Sagu Ondoafi Terbaik di Dunia Namun Kalah Eksis dengan Daerah Lain

SAGU LENGKET – Suasana FGD terkait sagu yang dilakukan jelang hari sagu di Kampus STBS Ale Ale, Kamis (20/6). (Gamel-cepos)

JAYAPURA – Papua yang kaya akan potensi salah satunya adalah sagu. Dari hasil penelitian terungkap jika kualitas sagu terbaik ada di Papua. Bahkan secara kearifan lokal ada kelas yang dispecialkan seperti sagu kualitas Ondoafi.

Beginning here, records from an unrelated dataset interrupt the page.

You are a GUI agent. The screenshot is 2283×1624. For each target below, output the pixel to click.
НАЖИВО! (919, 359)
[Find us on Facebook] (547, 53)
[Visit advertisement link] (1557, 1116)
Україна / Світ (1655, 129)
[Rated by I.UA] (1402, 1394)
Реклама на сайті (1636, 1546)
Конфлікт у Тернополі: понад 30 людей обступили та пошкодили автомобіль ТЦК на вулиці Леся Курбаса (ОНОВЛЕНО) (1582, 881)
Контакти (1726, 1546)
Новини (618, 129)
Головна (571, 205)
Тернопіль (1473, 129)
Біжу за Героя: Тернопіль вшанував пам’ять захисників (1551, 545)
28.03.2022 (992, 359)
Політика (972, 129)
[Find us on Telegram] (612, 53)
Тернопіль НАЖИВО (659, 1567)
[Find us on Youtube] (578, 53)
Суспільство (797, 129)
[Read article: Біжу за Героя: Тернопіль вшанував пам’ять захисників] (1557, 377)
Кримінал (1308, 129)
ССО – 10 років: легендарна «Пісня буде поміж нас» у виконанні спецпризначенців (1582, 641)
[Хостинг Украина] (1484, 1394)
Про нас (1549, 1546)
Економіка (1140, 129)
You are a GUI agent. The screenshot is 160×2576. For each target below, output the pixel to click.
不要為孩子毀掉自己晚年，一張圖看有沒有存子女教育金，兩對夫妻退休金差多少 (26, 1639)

Hanya saja meski memiliki banyak potensi namun kalah eksis dibanding Provinsi Riau yang sudah mengekspor dengan 380 produk olahan. Riau lebih dulu bersuara di tingkat internasional. Ini seperti kondisi buah Matoa yang diklaim Distrik Sukerojo Kabupaten Pasuruan.

“Kami berangkat dari keprihatinan dan mencoba menyadarkan pentingnya sagu sebagai bahan makanan tetapi juga fungsi lain bagi masyarakat adat,” kata Marcel Suebu Ketua CPA Hirosi dalam Fokus Grup Discution (FGD) dalam rangka memperingati hari sagu di Kampus STBS Swadiri, Padang Bulan Waena, Kamis (20/6).

Dikatakan Papua kaya dengan potensi sagu namun perlu konsep dan semangat yang sama untuk mempopulerkan sagu yang tidak hanya dikenal oleh masyarakat adat di Papua tetapi juga secara nasional bahkan internasional.

Akademisi Dr Josh Mansoben menjelaskan bahwa ada masyarakat adat yang hidup dari sagu. Contohnya di Asmat yang setiap hari sagu menjadi makanan pokok. Hanya saja potensi sagu ini harus dijaga agar tak terdegradasi akibat kepentingan pembangunan.

Sagu perlu lebih dipopulerkan namun juga memberi manfaat ekonomis bagi masyarakat. Peneliti sagu Jhon Mampioper mengilas bahwa kualitas sagu terbaik ada di Papua dan untuk Kabupaten Jayapura ada di Distrik Yoboi. “Kawasannya cukup luas dan ada banyak varietas disini. Ini potensi yang harusnya bisa digarap,” tambahnya.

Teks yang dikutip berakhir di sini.